__Что сделать__
1 – Чье место, как сказано во фрагменте текста, рассказчик занял для свекрови?
2 – Выберите и перепишите все строки записей, где встречается слово "size". Учитывайте регистр букв.

__Фрагмент текста__
※
Мишенька, деньги лежат на обычном месте – возьми сколько тебе надо. Я не сумел отдать в починку твои и мамины туфли – если ты сумеешь – отдай, пожалуйста. Ох, мышонок, как скверно уезжать, когда никто не провожает! Целую тебя в нос, твой Крыс!
Из другого:
Миша! Жаль, что у тебя не получилось послать мне письмецо. Я, признаться, его дожидался. Тебя здесь очень не хватает. Что у тебя? Какие планы? Напиши, пожалуйста, об этом.
Ия, я забыл тебе дать наставление насчет репетиций в “Современнике". Ради Бога, веди себя сдержанней и не старайся доказывать всем, что ты умная и талантливая. Всё и так видно. Желаю тебе всего доброго, береги, пожалуйста, свои силы. Целую, Сева.
Вполне традиционно, так сказать, семейно и временами нежно. За этими эпистолами просматривается спокойная совместная жизнь без эксцессов и крутых поворотов (ну, туфли не починены!). Казалось бы, чего желать? Но вот (из письма):
У меня, мышонок, всё идет более-менее по-старому. С мамой у нас продолжают оставаться напряженные отношения. Мы с ней только здороваемся и предпочитаем не встречаться, даже находясь вместе дома. Поэтому я стараюсь как можно меньше быть дома.
Насколько же тягостны и непримиримы были эти отношения, как тяжело было их терпеть, если Всеволод решается посвятить в них Ию, понимая, конечно, как это подействует на нее. И, понятно, действовало. Бедная Ия! Она жила в этой непримиримости двух родных людей, хуже – разрываясь между ними. Ведь не день и не год – много лет, и безо всякой надежды на какое-либо послабление, на какой-либо умиротворяющий исход. Пришло время, я познакомился с Яниной Адольфовной и был принят ею чрезвычайно благосклонно, что поднимало меня в собственных глазах и удивляло Ию: “Чем ты ее обаял?" Теперь понимаю: нет тут никакой моей заслуги. Волею судеб я занял для свекрови место сына, с которым отношения так и не наладились. Господи, как их жалко! Всех… Главной заботой, помогающей им, несмотря ни на что, держаться на этой земле, был, конечно, Сергей.
※
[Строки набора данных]
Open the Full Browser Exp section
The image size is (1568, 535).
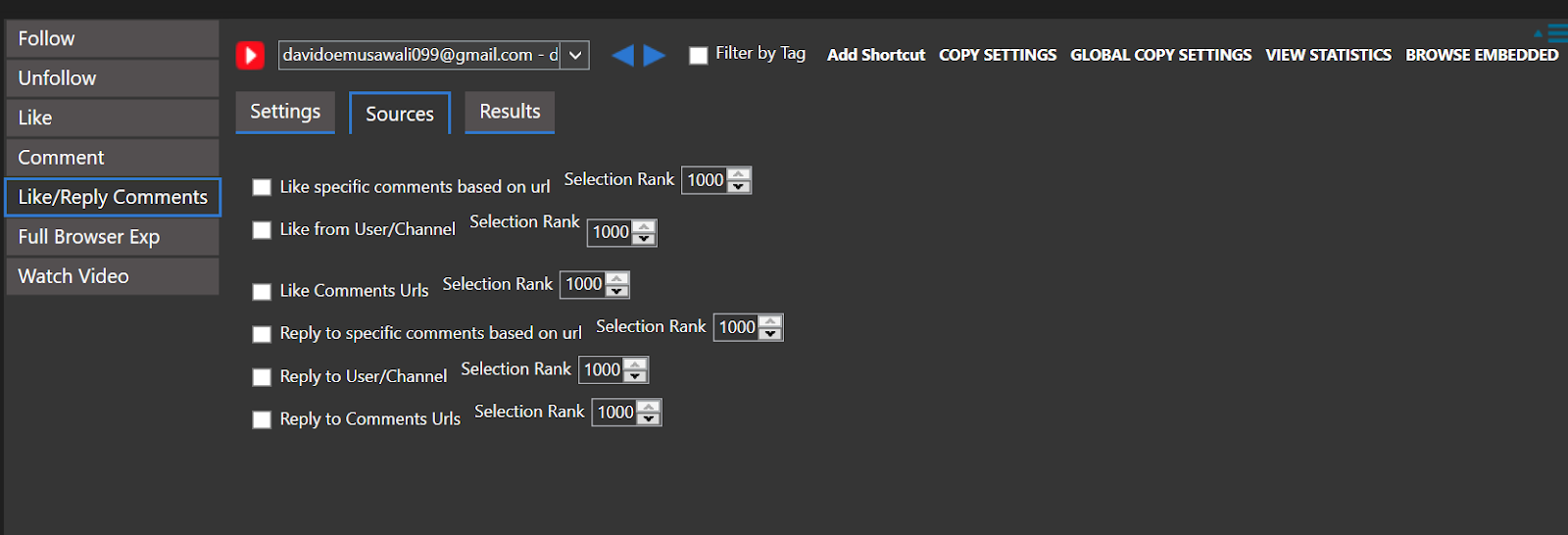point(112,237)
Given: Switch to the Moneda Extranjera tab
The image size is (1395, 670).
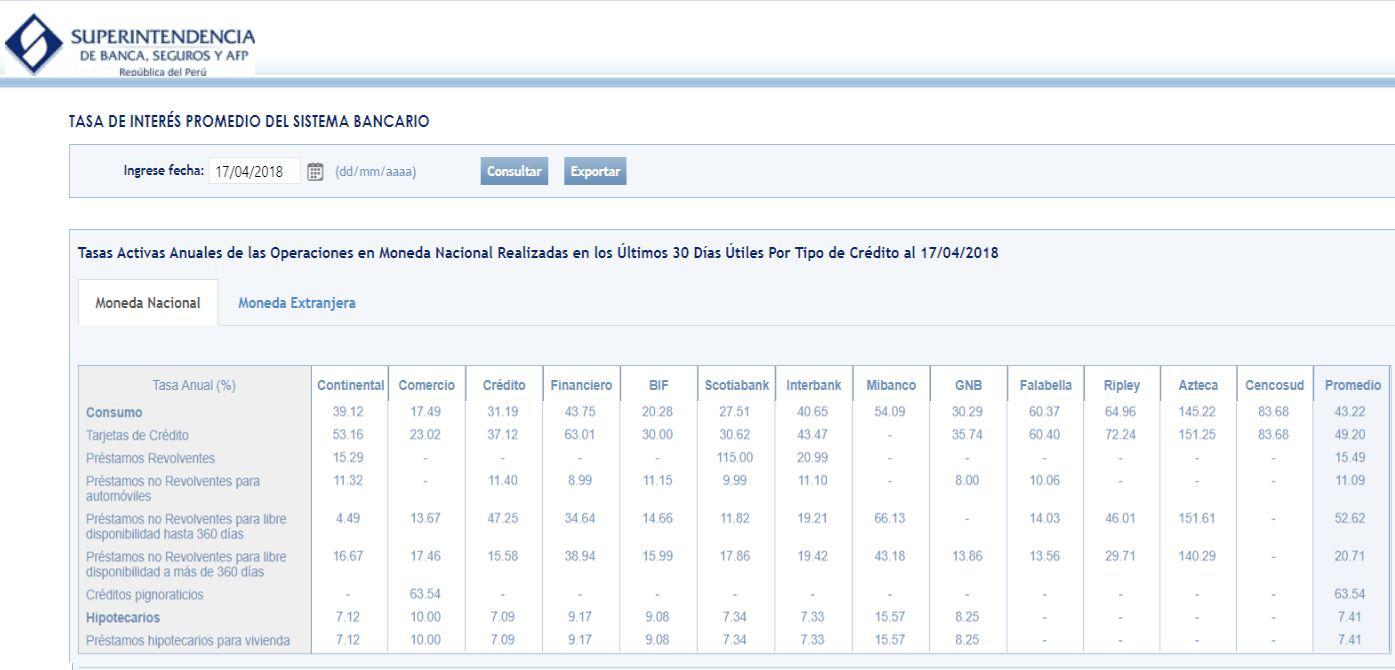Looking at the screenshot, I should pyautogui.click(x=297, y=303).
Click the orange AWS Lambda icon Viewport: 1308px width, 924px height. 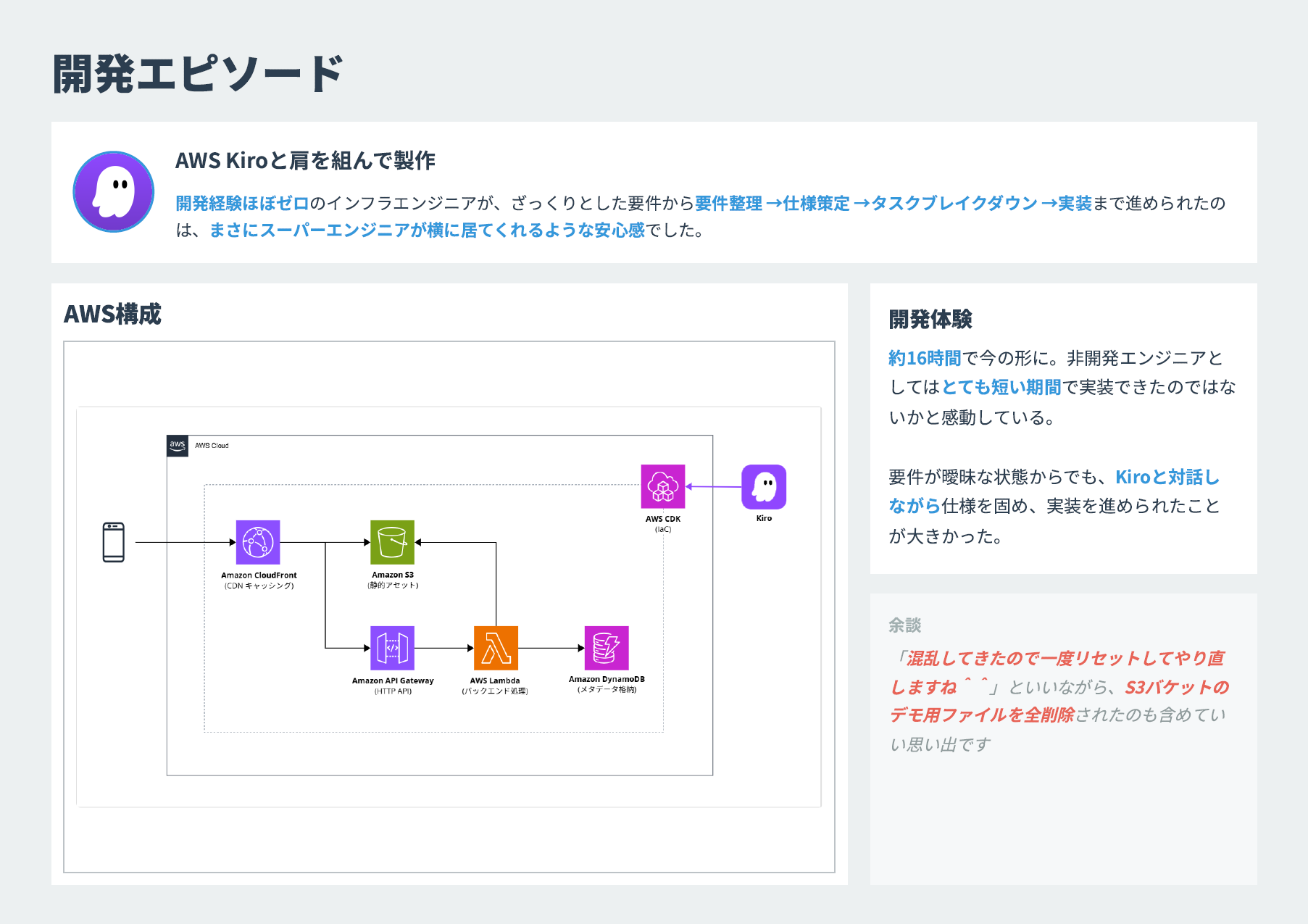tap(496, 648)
※
__Ответы__
1 – Место ее сына, с которым отношения так и не наладились.

2 –
The image size is (1568, 535).
The image size is (1395, 670).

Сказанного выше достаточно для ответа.